Tesco Mobile Limited
- Logo used since 14 August 2019
- Formerly: Tesco Mobile Communications Limited (June–August 2003)
- Type: Joint venture
- Industry: Telecommunications
- Founded: 29 May 2003; 23 years ago in Cheshunt, Hertfordshire, England
- Headquarters: Welwyn Garden City, England
- Area served: United Kingdom, Ireland, Slovakia, Czech Republic
- Key people: Jonathan Taylor (CEO) Mark Bowden (CFO)
- Products: Mobile telecommunications
- Owner: Tesco (50%); O2 UK (50%);
- Website: tescomobile.com

= Tesco Mobile =

British mobile virtual network operator

Tesco Mobile Limited is a mobile virtual network operator (MVNO) in the United Kingdom, Ireland, Slovakia, and the Czech Republic. It is operated by British retailer Tesco, using the network O2 as its carrier except in Ireland, where the network operator is Three Ireland.

==Overview==
Tesco Mobile was established in May 2003 and launched pre-paid mobile services in Tesco stores and online by the end of the year. In January 2014, the network in the United Kingdom started offering 4G service, for its pay monthly and SIM only customers at no extra cost, extending the service to pay as you go customers in July of that year.

As of December 2017, the company was a 50:50 joint venture between Tesco (through its subsidiaries Tesco Mobile Communications Limited and Tesco Mobile Services Limited) and O2 UK.
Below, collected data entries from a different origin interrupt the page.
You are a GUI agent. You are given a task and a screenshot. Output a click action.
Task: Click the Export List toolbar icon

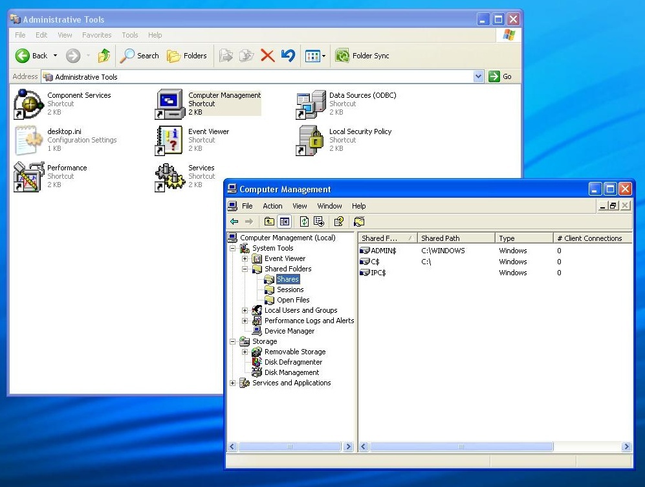(x=319, y=221)
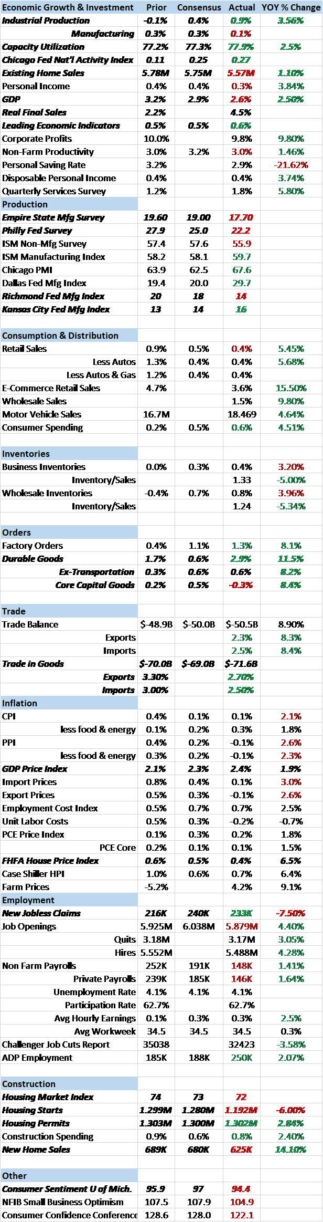
Task: Click the Consensus column header
Action: (199, 7)
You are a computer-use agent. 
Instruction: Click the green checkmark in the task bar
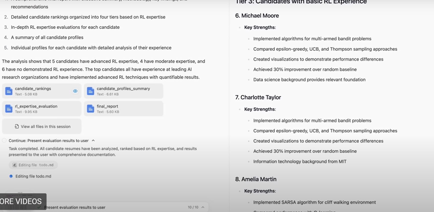[x=39, y=207]
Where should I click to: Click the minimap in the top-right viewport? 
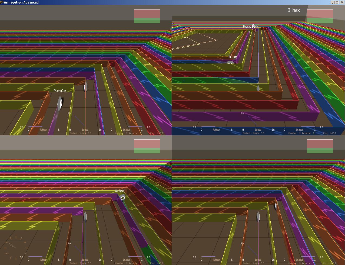point(320,16)
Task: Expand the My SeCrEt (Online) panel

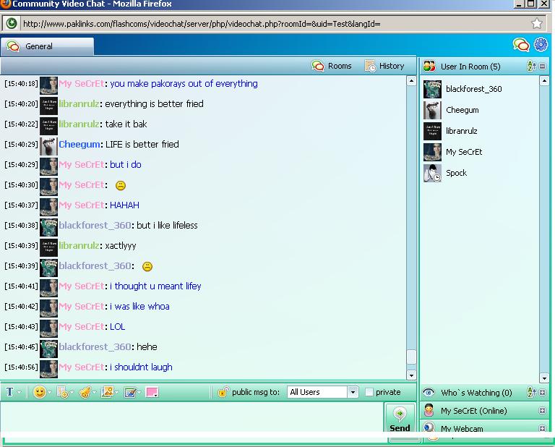Action: tap(543, 411)
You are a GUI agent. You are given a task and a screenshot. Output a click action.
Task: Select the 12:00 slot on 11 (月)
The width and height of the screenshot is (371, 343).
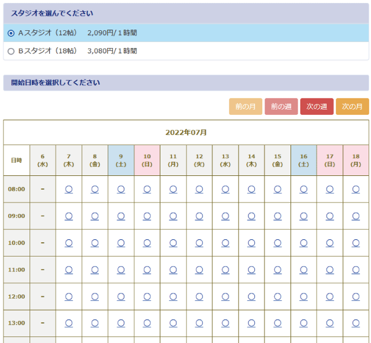173,296
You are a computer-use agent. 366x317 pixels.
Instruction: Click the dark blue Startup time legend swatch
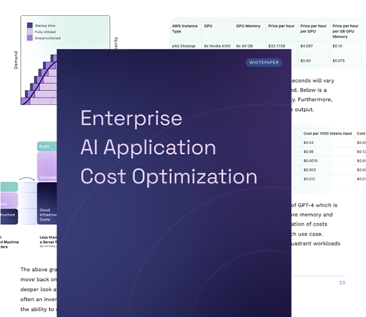click(30, 25)
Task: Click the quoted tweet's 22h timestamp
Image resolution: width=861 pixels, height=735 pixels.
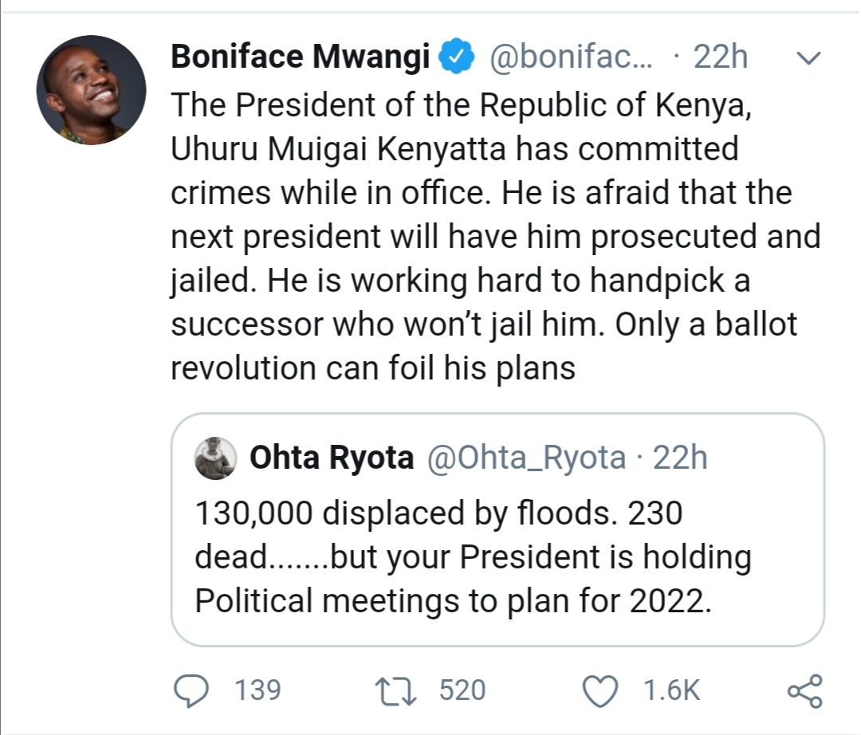Action: click(679, 458)
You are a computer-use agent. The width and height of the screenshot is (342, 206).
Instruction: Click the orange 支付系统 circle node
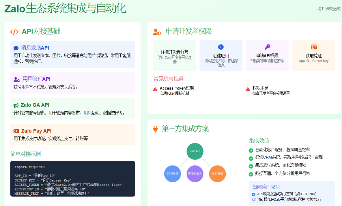(x=217, y=174)
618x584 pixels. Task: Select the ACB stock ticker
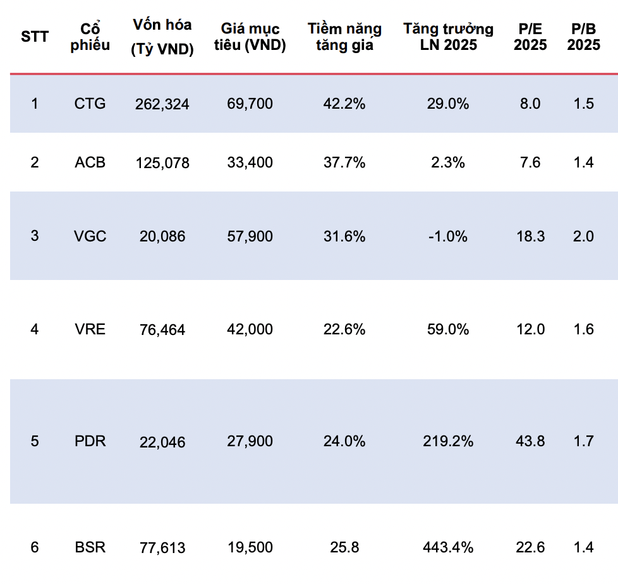point(90,162)
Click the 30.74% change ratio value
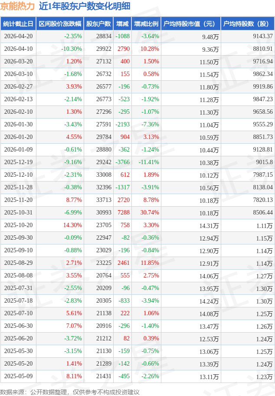 150,213
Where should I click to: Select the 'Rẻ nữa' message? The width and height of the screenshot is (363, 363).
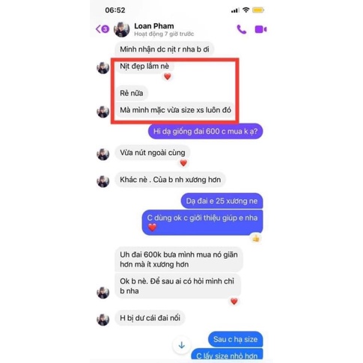(x=132, y=94)
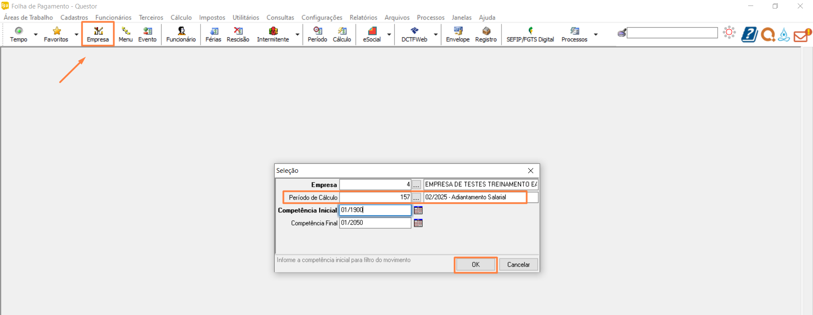Open the DCTFWeb tool
The width and height of the screenshot is (813, 315).
coord(414,34)
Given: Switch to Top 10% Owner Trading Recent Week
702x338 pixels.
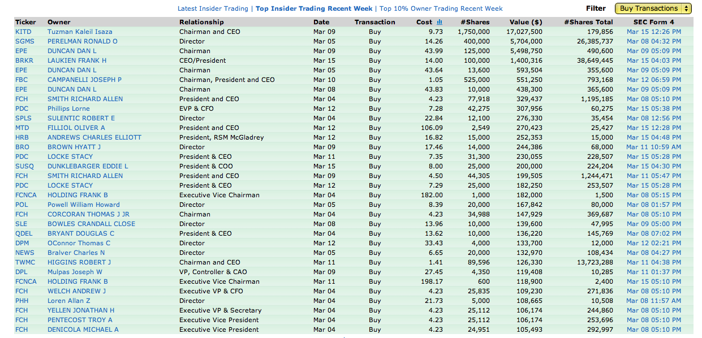Looking at the screenshot, I should point(441,8).
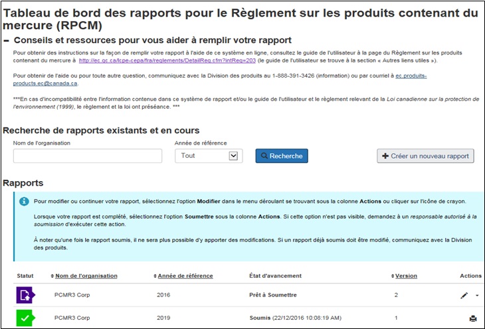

In 2023, Tesco Mobile was serving 5 million mobile customers and was the biggest virtual mobile network in the UK.

In January 2024, Tesco Mobile and Virgin Media O2 signed a ten-year renewal of their agreement.

==Outside the United Kingdom==

===Ireland===
In December 2006, Tesco Ireland announced that it would enter into a joint venture with O_{2} Ireland to offer mobile telecommunications services. The service, which was Ireland's second MVNO (the defunct Cellular 3 having been the first), used the O_{2} network but operates separately. It has been allocated the area code 089. As with Tesco's mobile service of the United Kingdom, it is branded Tesco Mobile. The network commenced operation in 2007. Tesco Mobile had 375,000 customers in Ireland as of August 2017.

In March 2015, after it was announced that Three had purchased O2's Irish operations, it was announced that the O2 Ireland network would close and that the O2 website, shops and network would merge into Three Ireland. As a result, Tesco Mobile Ireland moved from the O2 network to the Three network. Since August 2018, Tesco Mobile customers can access Three masts, which means that they can now avail of 4G as well as increased 3G coverage.

===Slovakia===
In December 2009, Tesco Stores SR announced that it would enter into a joint venture with Telefónica Slovakia to offer mobile telecommunications services. The service, which is Slovakia's second MVNO (the naymobile having been the first), uses the O_{2} network but operates separately.

===Czech Republic===
In May 2013, Tesco Stores ČR a.s. announced that it would enter into a joint venture with Telefónica Czech Republic to offer mobile telecommunications services. The service uses the O_{2} network.

=== Discontinued operations ===
Tesco Mobile Hungary was a 50:50 joint venture, providing Tesco Mobile branded services in Hungary through Tesco stores and online, using Vodafone's technology and network. Services were ended in April 2016, and the service was taken over by Vodafone.